[Screenshot and document pointing data]
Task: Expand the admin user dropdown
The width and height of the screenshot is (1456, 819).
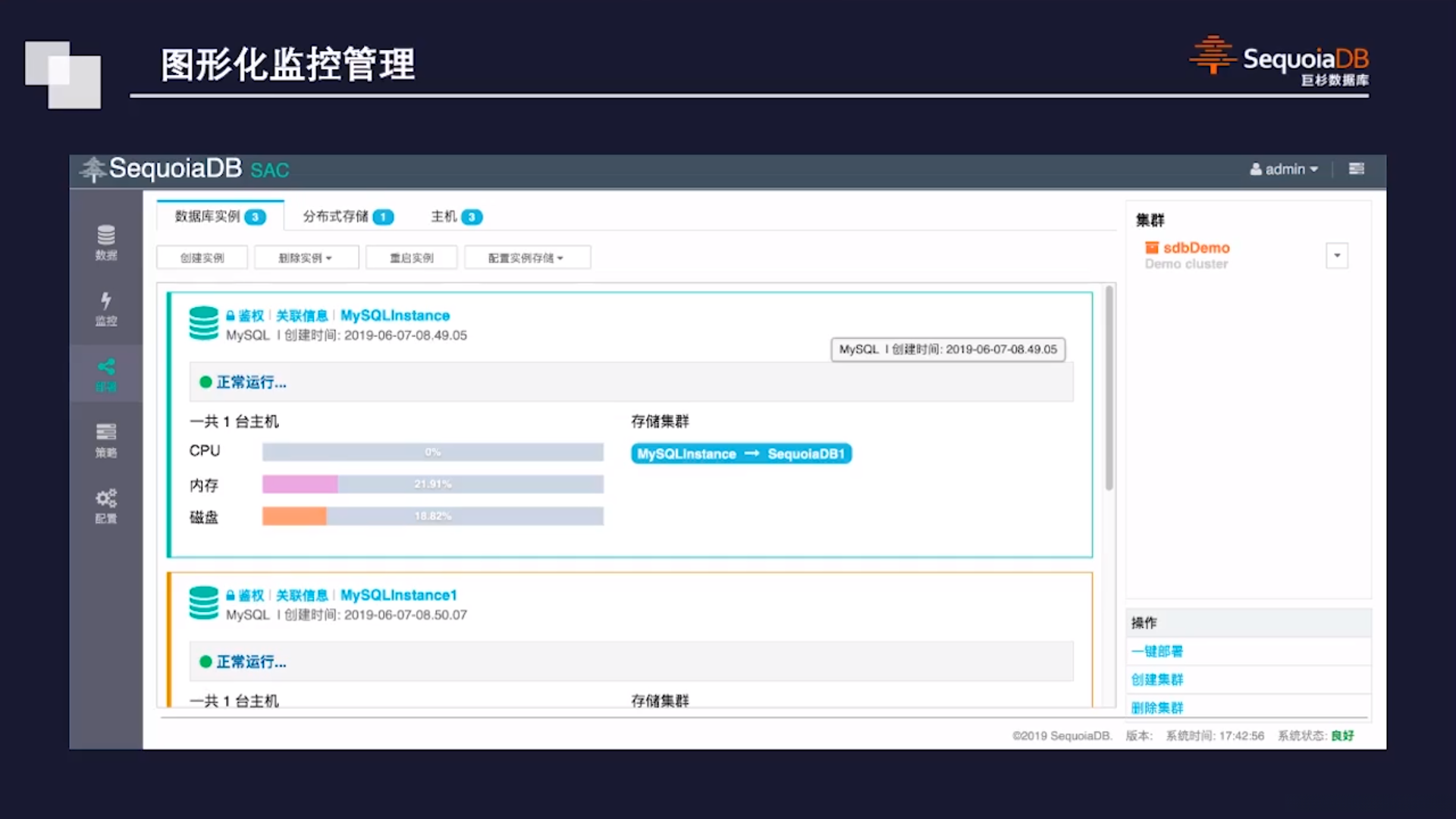Action: coord(1285,169)
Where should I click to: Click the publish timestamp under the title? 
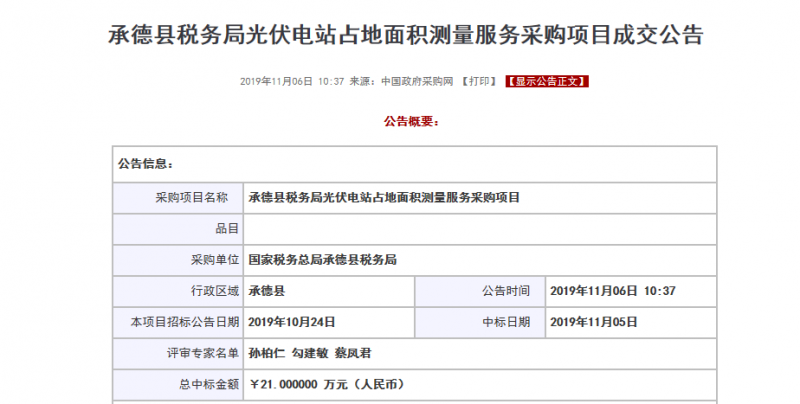pyautogui.click(x=293, y=81)
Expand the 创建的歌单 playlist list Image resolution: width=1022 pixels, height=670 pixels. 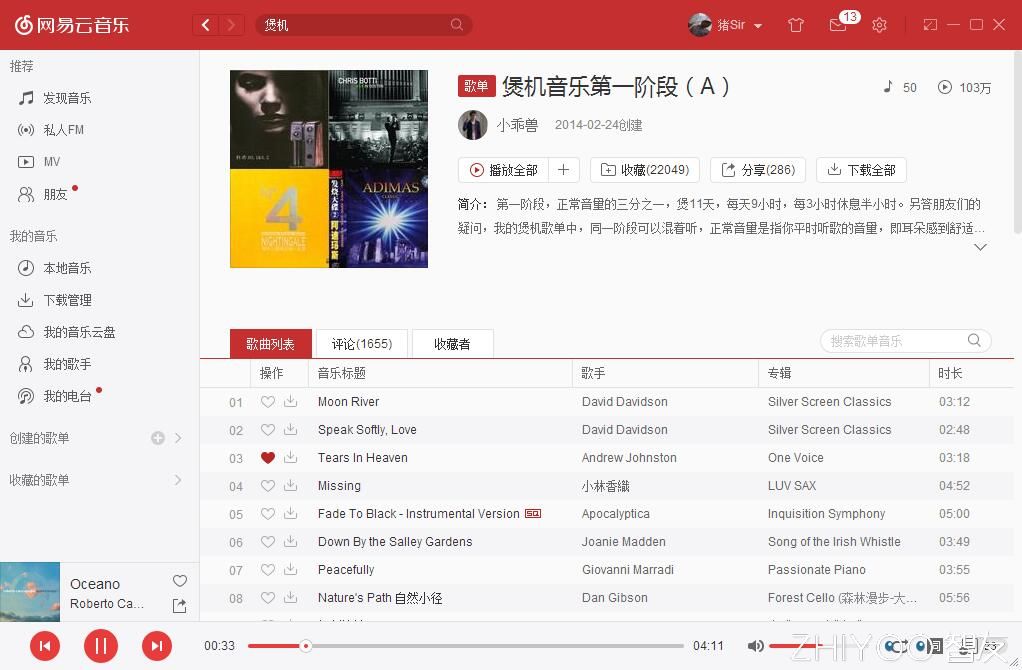178,437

▶ **Directions**
Lay out the listing from its start through the line holding "pyautogui.click(x=293, y=81)", inclusive, as a two-column CSV with the headers request and answer. Put each text and the answer that follows it on one row, with each value in its own quoted field and line breaks replaced by spaces, and leave the pictures out.

▶ **Task result**
request,answer
"Task: Expand the admin user dropdown The width and height of the screenshot is (1456, 819).","Action: coord(1285,169)"
"Where should I click to: Click the publish timestamp under the title?","pyautogui.click(x=293, y=81)"